Intel Nehalem EX servers will not ship until earlier next year. For early adopters, it'll be a forklift upgrade.

Earlier today, Intel gave a preview of its upcoming high-end server chip dubbed “Nehalem EX” to a small group of journalists and analysts in San Francisco.

The 8-cores Nehalem-EX chip will be in production later this year and for sale in systems in early next year.

In launching the Nehalem EX, Intel will finally have a worthy competitor to AMD’s Opteron chip for the high-end server market (4 processors/sockets or more); Intel is currently shipping an appalling 6-cores server chip (Xeon 7400) that is no match, even for Opteron’s quad-core Shanghai processor.

“With Nehalem EX, Intel has aggressively attack the constraint on performance of the previous chips, including the amount of memory bandwith, memory capacity, cache, QPI links… This is going to be a really powerful chip when it comes out. There’s no doubt in my mind that AMD’s dominance of the 4P and above space will be seriously challenged by the Nehalem EX,” explains Insight64 analyst Nathan Brookwood.

But until early next year, AMD has the upper-hand on the high-end server market and knows it.

“The equivalent to their Nehalem EX and Dunnington processors are our Opteron 8000 series processors in 2009 and in 2010, it will be our 6000 series (Magny-Cours) processors.

The thing you need to remember is that we offer processors for 4-socket servers and higher that have direct connect architecture today. Intel customers are still forced to leverage their Dunnington processors for 4-socket and higher that uses a front-side bus to access memory which tends to be more inefficient in multi-socket servers.

When we launch our six-core Istanbul processors next month, they will be available in 2P, 4P and 8P configurations.

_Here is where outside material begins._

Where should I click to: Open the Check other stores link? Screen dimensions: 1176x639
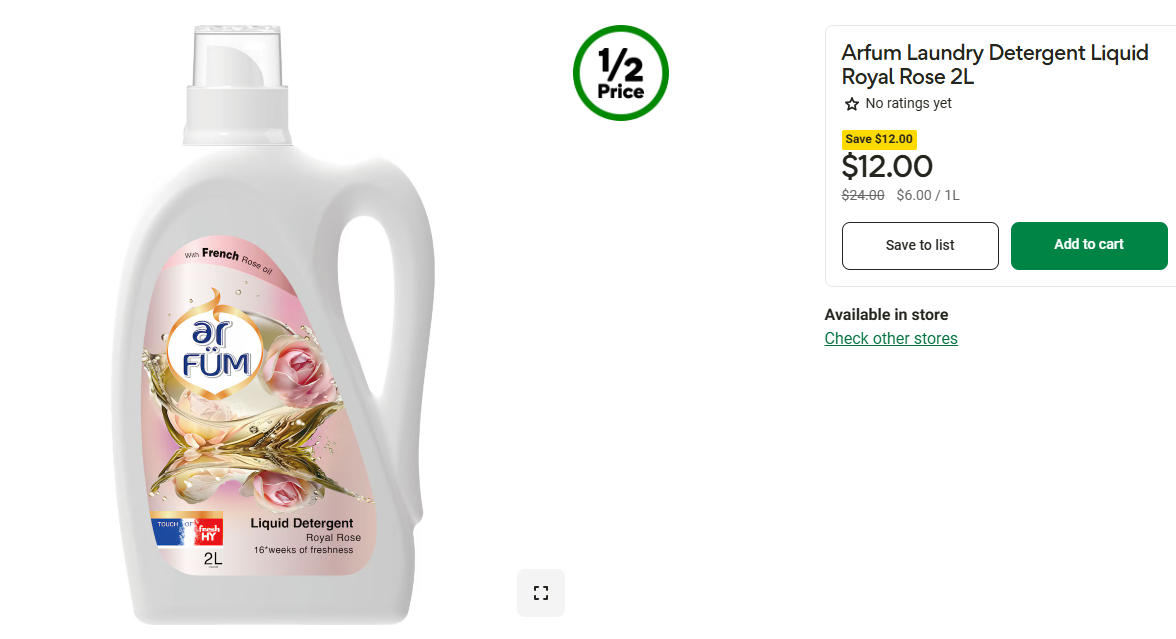891,338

If you want Direct Connect Architecture with an Intel solution in 4P and higher, you are forced to wait until their Nehalem EX part is available [next year!],” said Phil Hughes, an AMD spokesman.

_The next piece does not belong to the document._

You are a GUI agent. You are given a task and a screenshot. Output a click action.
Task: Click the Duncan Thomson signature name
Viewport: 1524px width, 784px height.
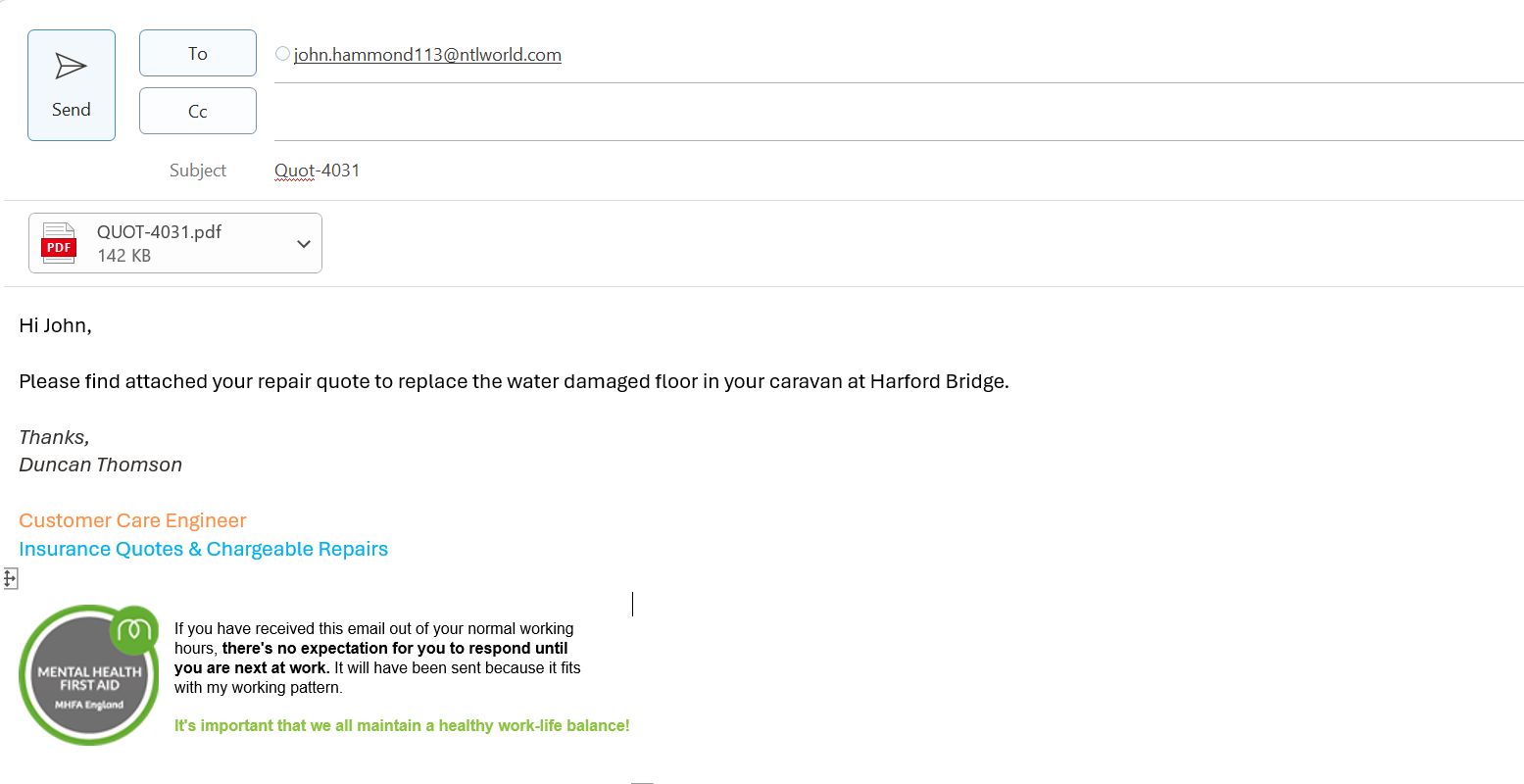[x=100, y=465]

Intel’s Nehalem EX is a “forklift” upgrade

With Nehalem EX, Intel is partially moving away from using buffered memory – which consumes more power and costs more than standard memory – by adopting DDR3 memory and integrating the “buffers” on the motherboard; still making it a more complex solution, which could potentially affect memory performance.

“The devil will be in the details and how Intel is implementing this,” added Brookwood who thinks Intel will have a hard time to convince customers to do a “forklift” upgrade to Nehalem EX from their current Xeon systems.

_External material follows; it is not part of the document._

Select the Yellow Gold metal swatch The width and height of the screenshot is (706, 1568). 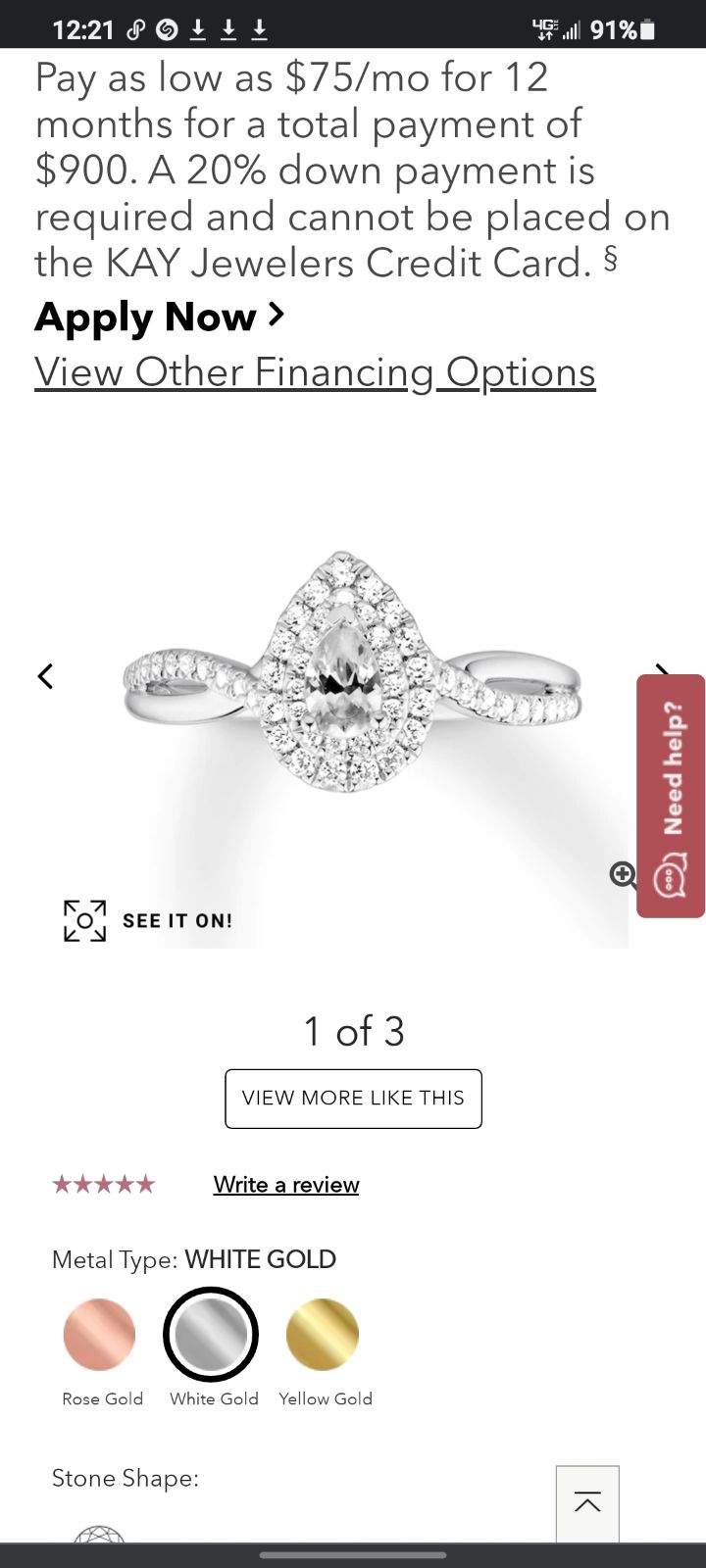[x=323, y=1335]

Here’s a video excerpt of our conversation with Boyd Davis, the general manager of Intel’s server platforms group marketing who conducted this morning briefing, and where he talks about Intel’s VT Flex Migration feaure which lets customers run virtual machines on Xeon servers (Core2 and Nehalem), despite their architecture differences.

IBM on the power of Intel’s Nehalem EX

And for Alex Yost, IBM’s vice president for System x (IBM’s x86 servers) and BladeCenter, Nehalem EX servers will be the most powerful X86 servers, bar none.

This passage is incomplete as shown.